> [REQUIRED ACTION]
Tally every line of the material where "新規クライアント様の受付状況について" occurs, then write the total by itself.

> [INPUT DATA]
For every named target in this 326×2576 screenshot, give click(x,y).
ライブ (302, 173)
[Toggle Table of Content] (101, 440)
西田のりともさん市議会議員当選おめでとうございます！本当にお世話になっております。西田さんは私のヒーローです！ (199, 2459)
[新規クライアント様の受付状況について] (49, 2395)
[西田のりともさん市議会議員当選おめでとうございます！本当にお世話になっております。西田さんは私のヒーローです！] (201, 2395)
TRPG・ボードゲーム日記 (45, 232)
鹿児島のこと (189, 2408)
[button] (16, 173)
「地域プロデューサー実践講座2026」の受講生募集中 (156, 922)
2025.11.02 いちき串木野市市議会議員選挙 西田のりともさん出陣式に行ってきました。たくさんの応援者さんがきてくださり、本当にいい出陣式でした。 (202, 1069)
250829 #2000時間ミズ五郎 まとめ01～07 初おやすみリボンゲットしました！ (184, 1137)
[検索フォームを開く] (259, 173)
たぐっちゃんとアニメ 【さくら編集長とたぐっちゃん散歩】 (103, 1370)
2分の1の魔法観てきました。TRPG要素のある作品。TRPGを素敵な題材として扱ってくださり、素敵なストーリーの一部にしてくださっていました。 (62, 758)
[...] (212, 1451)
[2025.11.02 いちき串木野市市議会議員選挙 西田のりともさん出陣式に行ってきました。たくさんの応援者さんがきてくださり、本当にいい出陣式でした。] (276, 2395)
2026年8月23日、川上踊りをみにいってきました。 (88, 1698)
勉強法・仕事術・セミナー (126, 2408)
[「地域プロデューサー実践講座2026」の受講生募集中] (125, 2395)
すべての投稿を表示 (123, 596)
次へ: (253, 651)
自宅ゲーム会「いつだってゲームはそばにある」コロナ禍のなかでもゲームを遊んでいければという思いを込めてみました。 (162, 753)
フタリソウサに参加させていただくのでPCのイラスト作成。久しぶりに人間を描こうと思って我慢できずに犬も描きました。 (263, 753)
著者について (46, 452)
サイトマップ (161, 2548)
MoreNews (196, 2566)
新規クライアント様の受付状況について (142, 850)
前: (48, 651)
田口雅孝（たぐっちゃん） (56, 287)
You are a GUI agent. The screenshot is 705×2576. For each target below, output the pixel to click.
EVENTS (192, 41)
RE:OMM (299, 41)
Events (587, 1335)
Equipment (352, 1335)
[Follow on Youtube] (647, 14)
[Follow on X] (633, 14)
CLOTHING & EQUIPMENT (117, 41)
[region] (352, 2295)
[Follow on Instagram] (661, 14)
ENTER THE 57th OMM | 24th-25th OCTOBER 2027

> [RESPONSE TO THIS EXERCISE]
2